Mit dem Klischee des netten Heimatdichters wird aufgeräumt: Das Berner Gotthelf-Editionsprojekt hat heute die ersten acht Bände der historisch-kritischen Gesamtausgabe präsentiert. Sie zeigen Gotthelf als streitbaren Zeitgenossen, politischen Kommentator und Satiriker.

Jeremias Gotthelf haftet etwas Volkstümliches an, man kennt ihn als Heimat- und Bauernschriftsteller, der die gute alte Zeit beschreibt. Die von den beiden Berner Germanisten Prof. Barbara Mahlmann-Bauer und PD Dr. Christian von Zimmermann geleitete historisch-kritische Gesamtausgabe (HKG) deckt wenig bekannte Seiten des Schriftstellers und Pfarrers auf: Sie zeigt einen widersprüchlichen und streitbaren Gotthelf, der sich intensiv mit den damals brennenden Problemen auseinandersetzte und unermüdlich für bessere Lebensbedingungen kämpfte.

In der Heiliggeistkirche in Bern – einer der Wirkungsstätten von Albert Bitzius – wurde heute an einer öffentlichen Buchvernissage die Herausgabe der ersten acht Bände der Gotthelf-Gesamtausgabe gefeiert. Diese umfassen die theologischen, politischen und journalistischen Schriften Gotthelfs.
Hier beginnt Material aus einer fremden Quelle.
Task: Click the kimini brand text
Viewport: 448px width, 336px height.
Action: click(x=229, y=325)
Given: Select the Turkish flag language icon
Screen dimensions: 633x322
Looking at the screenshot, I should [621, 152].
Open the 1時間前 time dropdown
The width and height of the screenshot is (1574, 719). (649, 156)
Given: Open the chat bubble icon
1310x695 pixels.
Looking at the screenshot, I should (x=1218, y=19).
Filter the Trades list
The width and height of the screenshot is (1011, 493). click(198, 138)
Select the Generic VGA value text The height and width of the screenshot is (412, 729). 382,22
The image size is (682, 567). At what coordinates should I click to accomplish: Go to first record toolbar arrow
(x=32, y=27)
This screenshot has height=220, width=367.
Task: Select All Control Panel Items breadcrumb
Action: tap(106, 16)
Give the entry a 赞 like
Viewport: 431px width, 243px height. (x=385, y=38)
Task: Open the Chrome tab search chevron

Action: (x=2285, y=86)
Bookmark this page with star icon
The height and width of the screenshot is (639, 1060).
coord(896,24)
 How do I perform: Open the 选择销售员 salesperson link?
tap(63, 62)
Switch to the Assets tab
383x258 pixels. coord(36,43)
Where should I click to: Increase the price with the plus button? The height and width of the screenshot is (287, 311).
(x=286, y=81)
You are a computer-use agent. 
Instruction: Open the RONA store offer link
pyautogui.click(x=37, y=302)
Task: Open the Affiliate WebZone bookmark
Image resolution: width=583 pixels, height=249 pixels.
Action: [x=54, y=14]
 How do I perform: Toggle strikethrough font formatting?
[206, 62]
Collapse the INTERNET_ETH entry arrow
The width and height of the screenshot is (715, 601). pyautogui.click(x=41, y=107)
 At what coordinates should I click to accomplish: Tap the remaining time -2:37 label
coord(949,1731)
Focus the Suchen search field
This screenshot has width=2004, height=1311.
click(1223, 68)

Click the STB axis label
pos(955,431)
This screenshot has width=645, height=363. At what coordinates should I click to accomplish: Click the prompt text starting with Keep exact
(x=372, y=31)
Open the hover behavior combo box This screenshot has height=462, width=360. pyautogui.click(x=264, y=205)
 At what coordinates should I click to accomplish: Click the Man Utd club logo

«Es ist an der Zeit, dass wir das reiche literarische Erbe Gotthelfs gebührlich pflegen und wieder zugänglich machen», sagte der Generalsekretär der Erziehungsdirektion des Kantons Bern, Robert Furrer. Furrer sprach in Abwesenheit des Berner Erziehungsdirektors Bernhard Pulver, der kurzfristig absagen musste. Es gelte dabei nicht nur die wohlbekannten Klassiker, sondern auch die weniger bekannten Schriften ins Bewusstsein zu rücken. Gotthelf verdanke zwar den Freilichttheatern oder legendären Gotthelf-Verfilmungen seine Popularität, aber: «Es geht halt nichts über das Original.»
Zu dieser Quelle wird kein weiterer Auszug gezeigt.